3 Das Landesverwaltungsgericht stellte fest, dass die Eigentümerin der gegenständlichen Geräte eine näher bezeichnete s. r.o. sei. Der Revisionswerber sei handelsrechtlicher Geschäftsführer einer näher bezeichneten GmbH, die einen "Automatenraum" in einer näher bezeichneten Tankstelle gemietet habe. In einem Nebenraum dieser Tankstelle seien am 3. Juli 2014 im Zuge einer Kontrolle zwei Glücksspielautomaten vorgefunden worden. Rechtlich folgerte das Landesverwaltungsgericht ohne nähere Begründung, dass die GmbH als Veranstalterin gemäß § 2 Abs. 4 GSpG aufgetreten sei.
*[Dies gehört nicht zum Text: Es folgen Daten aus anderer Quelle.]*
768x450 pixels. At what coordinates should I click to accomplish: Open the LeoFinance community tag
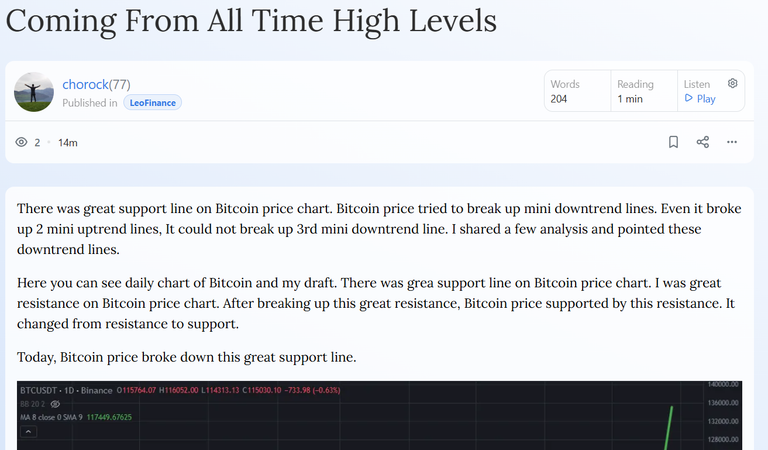[x=152, y=103]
4 Gegen dieses Erkenntnis richtet sich die außerordentliche Revision mit dem Antrag, das angefochtene Erkenntnis wegen Rechtswidrigkeit des Inhaltes und/oder Verletzung von Verfahrensvorschriften kostenpflichtig aufzuheben. Die belangte Behörde erstattete keine Revisionsbeantwortung.
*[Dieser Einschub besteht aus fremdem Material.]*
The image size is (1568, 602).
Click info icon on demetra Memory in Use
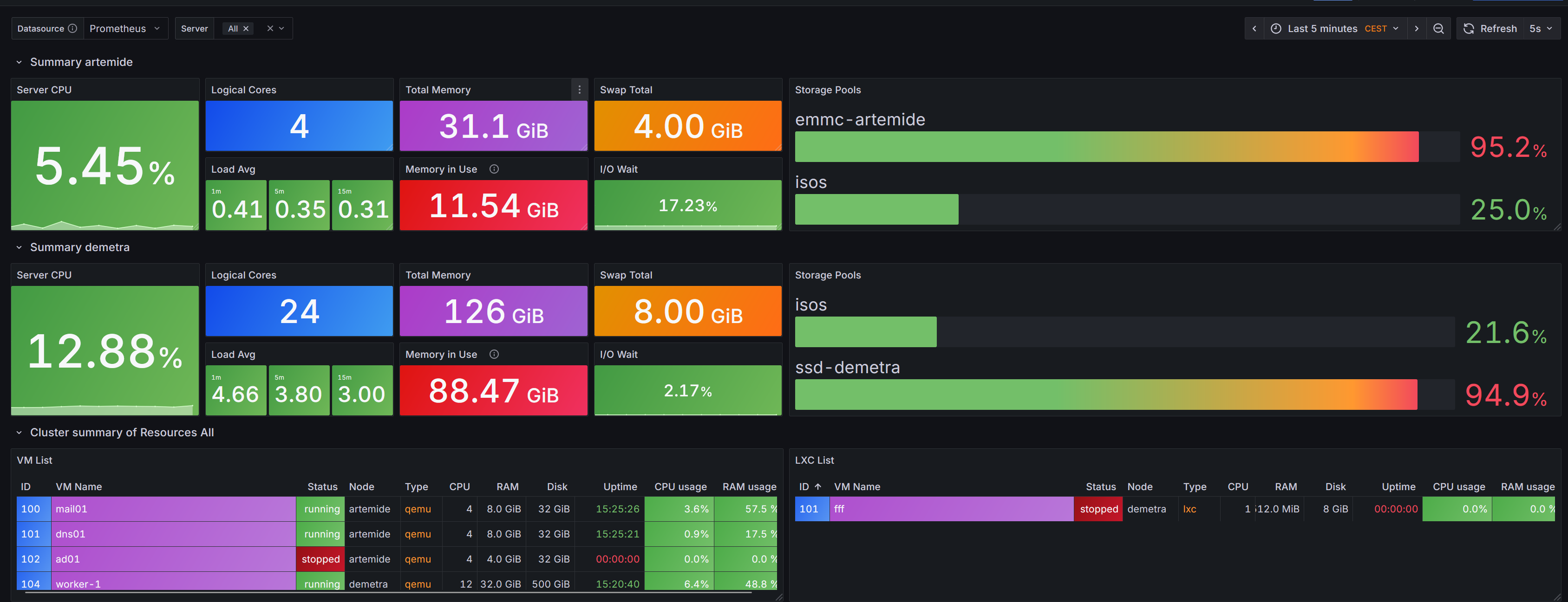click(494, 355)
Der Verwaltungsgerichtshof hat erwogen:

5 Die vorliegende Revision erweist sich im Hinblick auf das Zulässigkeitsvorbringen, es liege eine Rechtsfrage von grundsätzlicher Bedeutung deshalb vor, da aus dem Spruch nicht hervorgehe, worin die Tathandlung des "Veranstaltens" bestanden habe, als zulässig. Die Revision ist auch berechtigt:

6 Wie der Verwaltungsgerichtshof bereits erkannt hat, kommt als Täter, der im Sinne des ersten Tatbildes des § 52 Abs. 1 Z 1 GSpG zur Teilnahme vom Inland aus verbotene Ausspielungen im Sinne des § 2 Abs. 4 leg cit veranstaltet, in Betracht, wer das Spiel auf seine Rechnung und Gefahr ermöglicht, also das Risiko des Gewinns und Verlusts in seiner Vermögenssphäre trägt (vgl. VwGH 14.7.2017, Ra 2016/17/0264; 26. März 2015, Ra 2014/17/0033, und 1.2.2018, Ra 2017/17/0854).
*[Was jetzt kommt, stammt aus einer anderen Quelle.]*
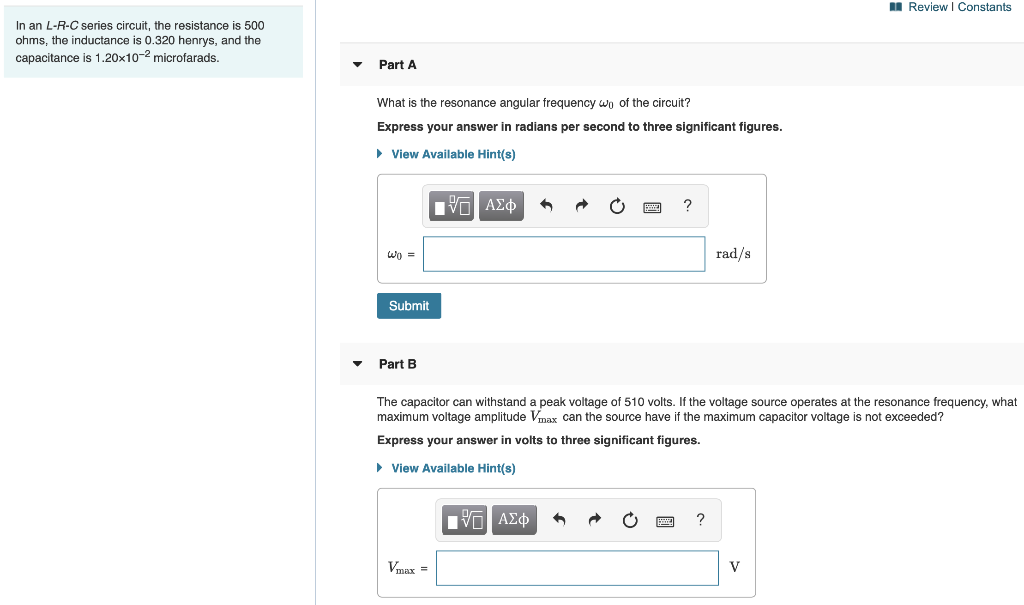Submit your Part A answer
Screen dimensions: 1024x605
[x=408, y=305]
7 Wenn der Revisionswerber weiters vorbringt, der Spruch des Straferkenntnisses sei nicht eindeutig und es könne aus der angeführten Tathandlung keine Verletzung des § 52 Abs. 1 Z 1 dritter Fall GSpG abgeleitet werden, ist anzuführen, dass § 44a Z 1 VStG nach ständiger Rechtsprechung des Verwaltungsgerichtshofes dann entsprochen wird, wenn dem Beschuldigten im Spruch des Straferkenntnisses die Tat in so konkretisierter Umschreibung vorgeworfen wird, dass er in die Lage versetzt wird, auf den konkreten Tatvorwurf bezogene Beweise anzubieten, um den Tatvorwurf zu widerlegen, und der Spruch geeignet ist, den Beschuldigten davor zu schützen, wegen desselben Verhaltens nochmals zur Verantwortung gezogen zu werden und gleichzeitig der Verwaltungsgerichtshof in die Lage versetzt wird, eine rechtliche Prüfung vorzunehmen. Nach diesen, aber auch nur nach diesen Gesichtspunkten ist in jedem einzelnen Fall insbesondere auch zu beurteilen, ob die im Spruch eines Straferkenntnisses enthaltene Identifizierung der Tat § 44a Z 1 VStG genügt oder nicht, mithin ob die erfolgte Umschreibung der Tat im konkreten Fall im Straferkenntnis als rechtmäßig oder als rechtswidrig zu qualifizieren ist. Das an die Umschreibung der Tat zu stellende Genauigkeitserfordernis wird daher nicht nur von Delikt zu Delikt, sondern auch nach den jeweils gegebenen Begleitumständen in jedem einzelnen Fall ein verschiedenes, weil an den oben wieder gegebenen Rechtsschutzüberlegungen zu messendes Erfordernis sein (vgl. VwGH 18.5.2016, Ra 2015/17/0029, mwN).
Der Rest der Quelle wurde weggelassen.